Argatroban in the management of heparin-induced thrombocytopenia: a multicenter clinical trial.
Crit Care. 2015;19(1):396
Authors: Tardy-Poncet B, Nguyen P, Thiranos JC, Morange PE, Biron-Andréani C, Gruel Y, Morel J, Wynckel A, Grunebaum L, Villacorta-Torres J, Grosjean S, de Maistre E
INTRODUCTION: The aim of this study was to collect data in France in patients with heparin-induced thrombocytopenia who required parenteral anticoagulation and for whom other non-heparin anticoagulant therapies were contraindicated including patients with renal failure, cross-reactivity to danaparoid or at high hemorrhagic risk.
METHODS: A total of 20 patients, of mean age 72 ± 10 years, were enrolled in this open-label, multicenter clinical study. Exploratory statistical data analysis was performed with descriptive interpretation of intra-individual comparisons using simple univariate statistics.

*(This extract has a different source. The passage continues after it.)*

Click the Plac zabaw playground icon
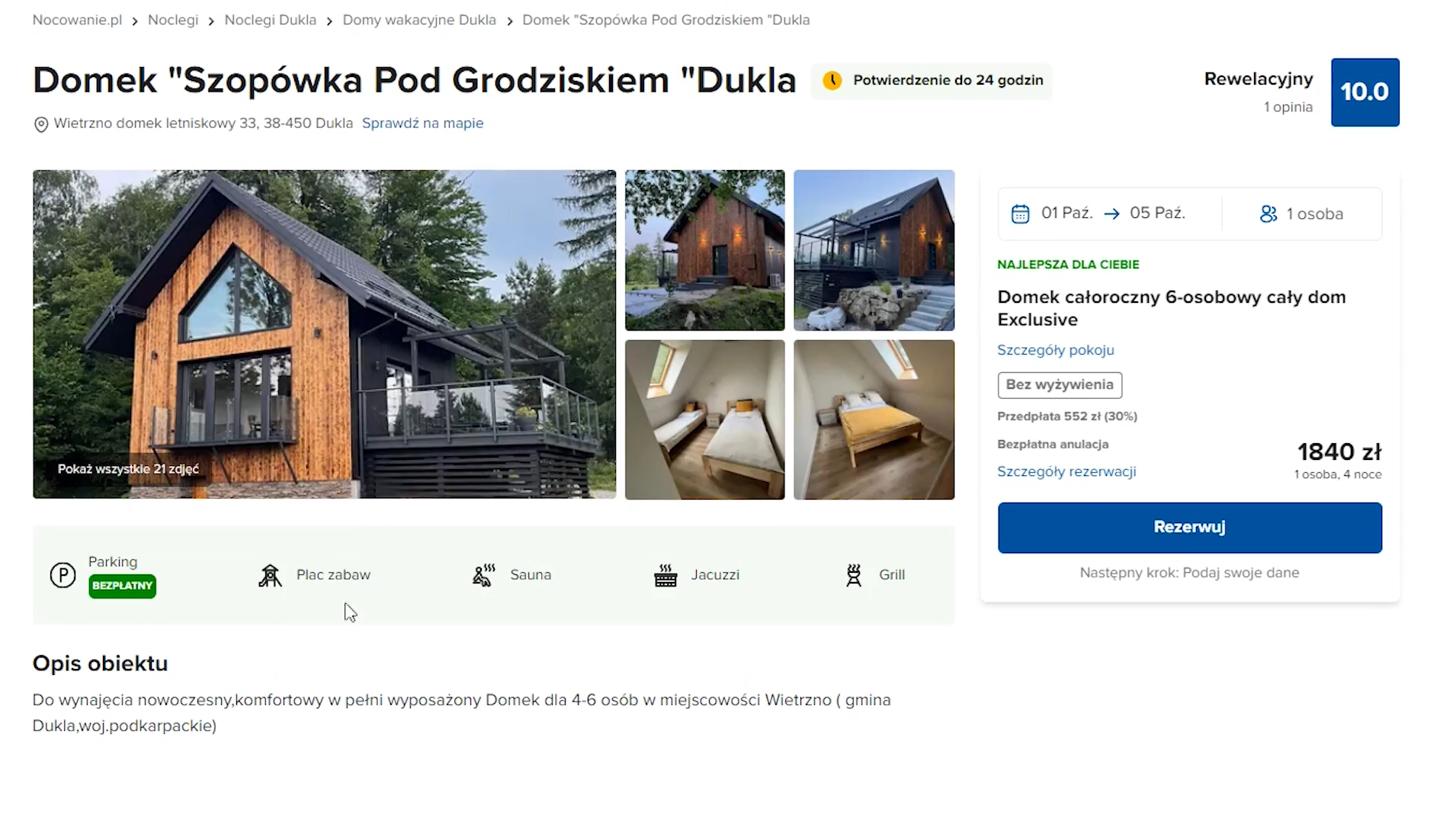This screenshot has width=1456, height=823. click(270, 575)
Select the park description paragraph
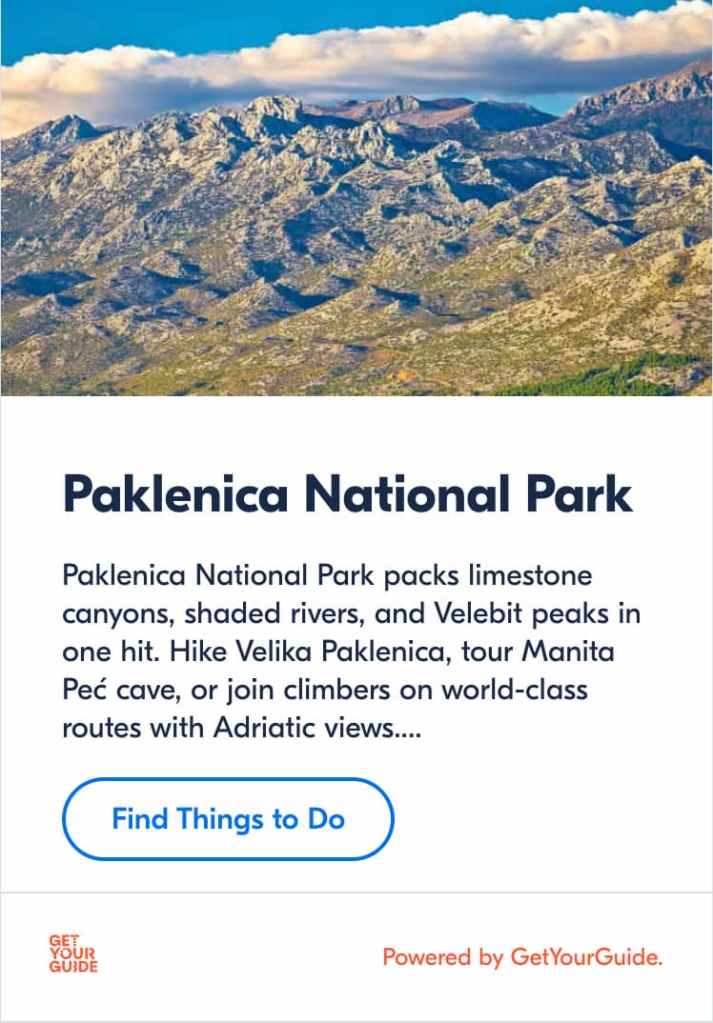Image resolution: width=713 pixels, height=1023 pixels. pos(350,652)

RESULTS: The diagnosis of HIT was confirmed in 16 subjects by an independent scientific committee. Fourteen patients (70 %) were in an intensive care unit during the course of the study. Patients were treated with argatroban for a mean duration of 8.5 ± 6.1 days. The mean starting dose of argatroban was 0.77 ± 0.45 μg/kg/min. Platelet recovery was rapid. aPTT and anti-IIa activity assays were used to monitor the dose of argatroban. The mean baseline aPTT value was 45.0 ± 9.8 sec and increased to 78.2 ± 35.8 sec two hours after initiating argatroban. At this time mean argatroban concentration was 0.34 ± 0.16 and 0.61 ± 0.28 μg/ml using ECT and TT measurements, respectively. New and/or extended thromboses were reported in 25 % of patients and major bleedings were documented in 15 %. Six patients died due to their underlying medical condition.
CONCLUSION: Considering its hepatic elimination and its short half-life, argatroban can be considered as a safe therapeutic option in HIT patients at high hemorrhagic risk and with renal failure, particularly in an ICU setting.